Video-assisted thoracoscopic surgery (VATS) is a minimally invasive thoracic surgical technique performed through small incisions using a camera and specialized instruments. Instead of the large incision used in a traditional thoracotomy, VATS allows the surgeon to operate inside the chest with video guidance. Depending on the condition being treated, this may reduce postoperative pain, shorten hospital stay, and support earlier mobilization compared with open surgery in suitable patients. [1][2][3]
VATS is not one specific operation but an approach. It may be used for procedures such as lung biopsy, treatment of pneumothorax, pleural procedures, selected lung resections, and other thoracic interventions. Whether it is appropriate depends on the disease, anatomy, urgency, surgeon experience, and whether a minimally invasive approach can be done safely and effectively. [2][3][5]
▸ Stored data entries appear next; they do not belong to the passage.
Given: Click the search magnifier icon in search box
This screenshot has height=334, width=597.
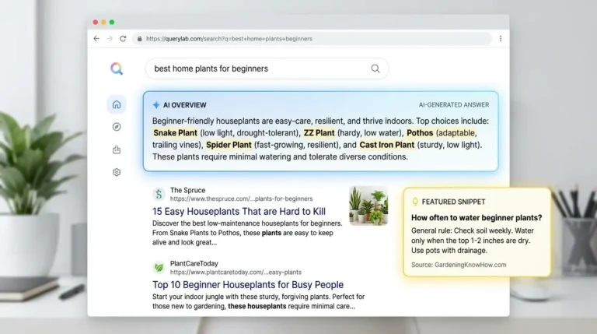Looking at the screenshot, I should [375, 69].
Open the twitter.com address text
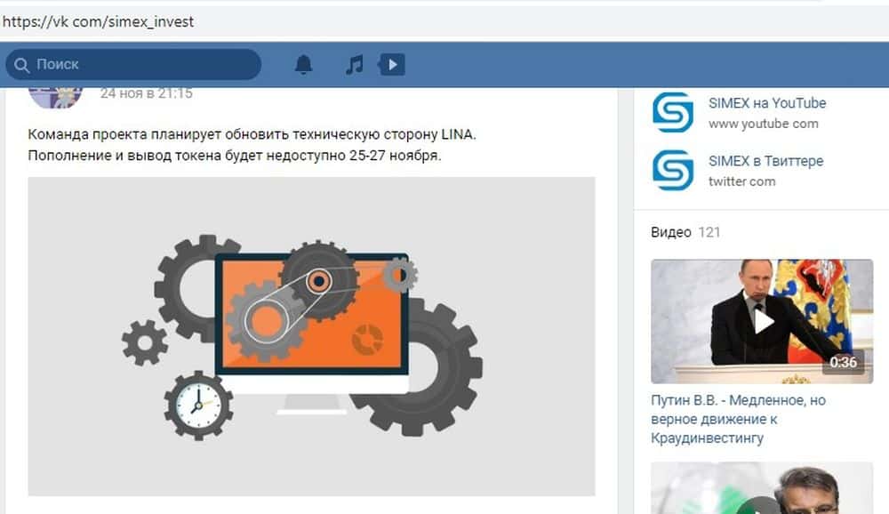This screenshot has width=889, height=514. coord(741,181)
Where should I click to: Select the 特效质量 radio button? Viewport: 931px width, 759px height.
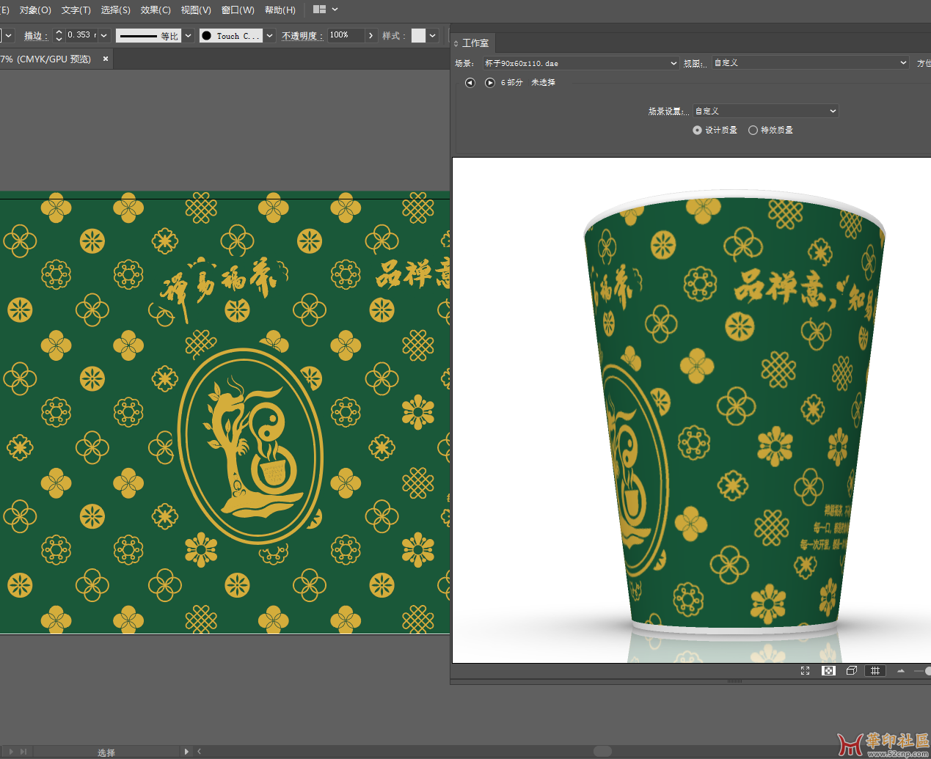pos(753,131)

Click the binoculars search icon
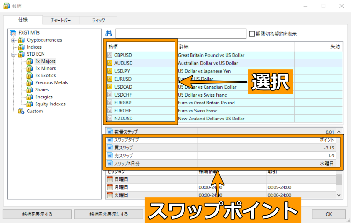tap(109, 34)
What kind of operation is VATS?
In VATS, the surgeon works through small ports between the ribs while visualizing the chest cavity on a screen. The exact number and size of incisions vary according to the operation. Some procedures are relatively limited; others, such as lobectomy, are major operations even when performed thoracoscopically. The “minimally invasive” label should not be confused with “minor.” [1][2][3]
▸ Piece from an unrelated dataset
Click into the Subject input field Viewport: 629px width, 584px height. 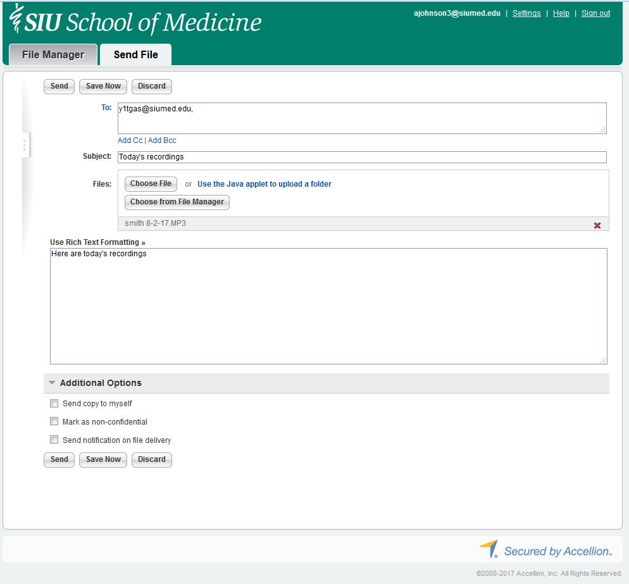pos(362,157)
In which situations can it be used?
VATS may be used for spontaneous pneumothorax, pleural disease, lung nodules, some infections, selected mediastinal conditions, and portions of lung cancer surgery in appropriately chosen patients. The final decision depends on imaging, the suspected diagnosis, the need for tissue removal, and whether an open approach would offer greater safety or better exposure. [2][3][4][7]
How does it differ from open surgery?
Compared with thoracotomy, VATS usually involves smaller incisions and less chest wall disruption. In suitable cases, that can mean less postoperative pain and earlier recovery. However, an open operation may still be necessary in some patients, and conversion from VATS to open surgery can sometimes be the safest choice if anatomy, bleeding, or disease extent requires it. [1][2][3]
What is preparation like before surgery?
Preparation may include imaging review, pulmonary assessment, blood tests, anesthesia evaluation, smoking review, and discussion of postoperative pain control and breathing exercises. Because lung surgery recovery depends partly on respiratory reserve, preoperative planning is a major part of good outcomes. [1][2][7]
What happens during and immediately after VATS?
The operation is performed under anesthesia. After surgery, a chest drain is often left temporarily to remove air or fluid and help the lung re-expand. Early walking, coughing support, and breathing exercises are important. It is normal to have discomfort, but increasing shortness of breath, major bleeding, or worsening clinical status require prompt review. [1][2][3]
What are the possible risks and complications?
Risks depend on the procedure, but may include bleeding, infection, air leak, pain, pneumonia, arrhythmia, need for conversion to open surgery, or recurrence of the underlying problem such as pneumothorax. These are not reasons to avoid surgery when it is needed, but they should be discussed honestly before the operation. [1][2][3][4]
What is recovery like?
Recovery varies according to the extent of surgery, lung function, age, smoking history, and any complications. Some patients are discharged within days, while others need longer support. Fatigue and discomfort may persist for a while, and breathing exercises are important because they help reduce atelectasis risk and support lung expansion. [1][2][7]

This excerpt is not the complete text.